# Verklarte Nacht for Concert Band



## Toddlertoddy (Sep 17, 2011)

Keep in mind that this is meant for a high school concert band (the one at my school) so there's no tuba, bassoon, or piccolo.

We have a lot of flutes, a lot of clarinets, a lot of trumpets (all 10 people+), 4 altos, 3 tenors, 1 bari, 2 horns (so no point to split into Horn 1 and 2), 2 baritones, hopefully one oboe (thus that part is optional), 1 bass clarinet, 5 trombones (including 2 bass trombones), and 2 percussionists (but we can steal some from the trumpet section). We have three timpani (don't know the sizes), a marimba, clash cymbals, snare drums, a suspended cymbal, bass drum, a glockenspiel, tubular bells, a drum set, bongo drums, a cabasa, tambourines, wind chimes, castanets, a gong, maracas, a bell tree, a triangle, timbales, a shekere, claves, and wood blocks.

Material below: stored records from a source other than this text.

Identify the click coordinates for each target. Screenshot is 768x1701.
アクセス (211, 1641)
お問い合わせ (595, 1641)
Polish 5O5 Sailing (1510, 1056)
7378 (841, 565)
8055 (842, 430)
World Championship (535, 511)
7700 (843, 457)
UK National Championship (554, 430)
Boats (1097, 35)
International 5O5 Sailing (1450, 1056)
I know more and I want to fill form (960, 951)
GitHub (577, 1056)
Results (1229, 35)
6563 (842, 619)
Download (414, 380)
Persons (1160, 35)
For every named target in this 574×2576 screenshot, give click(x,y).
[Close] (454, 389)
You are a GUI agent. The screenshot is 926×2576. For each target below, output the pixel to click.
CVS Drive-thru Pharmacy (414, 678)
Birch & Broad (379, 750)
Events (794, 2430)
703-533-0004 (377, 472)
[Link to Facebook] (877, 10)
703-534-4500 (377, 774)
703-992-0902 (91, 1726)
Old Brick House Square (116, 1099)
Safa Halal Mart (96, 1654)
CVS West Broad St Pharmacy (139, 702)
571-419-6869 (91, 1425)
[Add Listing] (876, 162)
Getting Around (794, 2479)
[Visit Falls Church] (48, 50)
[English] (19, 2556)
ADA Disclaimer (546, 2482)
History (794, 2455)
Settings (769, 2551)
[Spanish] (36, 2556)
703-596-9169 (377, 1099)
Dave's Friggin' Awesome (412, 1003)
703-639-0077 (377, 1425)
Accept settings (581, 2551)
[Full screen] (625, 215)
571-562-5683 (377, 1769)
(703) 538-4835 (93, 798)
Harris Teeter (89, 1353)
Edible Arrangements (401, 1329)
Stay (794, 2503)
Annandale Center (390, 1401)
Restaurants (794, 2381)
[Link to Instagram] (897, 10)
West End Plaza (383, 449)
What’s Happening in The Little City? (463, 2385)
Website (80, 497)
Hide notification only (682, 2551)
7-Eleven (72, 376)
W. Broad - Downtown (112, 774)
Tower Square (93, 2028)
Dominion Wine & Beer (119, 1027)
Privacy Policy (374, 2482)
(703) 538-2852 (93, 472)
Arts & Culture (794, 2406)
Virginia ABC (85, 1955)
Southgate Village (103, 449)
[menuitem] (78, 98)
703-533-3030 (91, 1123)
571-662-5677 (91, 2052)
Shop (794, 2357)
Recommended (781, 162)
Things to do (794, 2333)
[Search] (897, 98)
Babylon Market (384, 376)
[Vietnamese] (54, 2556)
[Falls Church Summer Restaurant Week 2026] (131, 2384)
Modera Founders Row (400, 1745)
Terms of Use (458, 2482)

There are parts from the original removed for the sake of not having to play for half an hour, and really high notes (no piccolo  ). Trombone 3 is actually bass trombone but I was told by my teacher to put down Trombone 3 instead.

All of it is concert pitch (for now) for ease. Also, it's not close to being finished and the percussion parts definitely need some work. (The section with the tempo "Animated" is incomplete.) I also haven't put any crescendos/diminuendos. The timpani is a rough draft because I don't know what the size of the timpani are at my school. The score also implies that the timpanist would have to tune so many times. All German tempos are translated into English for ease.

So this is what I need from you:

-comments on orchestration (is it balanced, are there good doublings, etc.)
-tips for percussion part (please, please, please)
-comments on whether the difficulty of the piece is okay for a high school (esp. the tremolos)
-comments on tonguing and breathing (flute parts too long?)

Thank you!


----------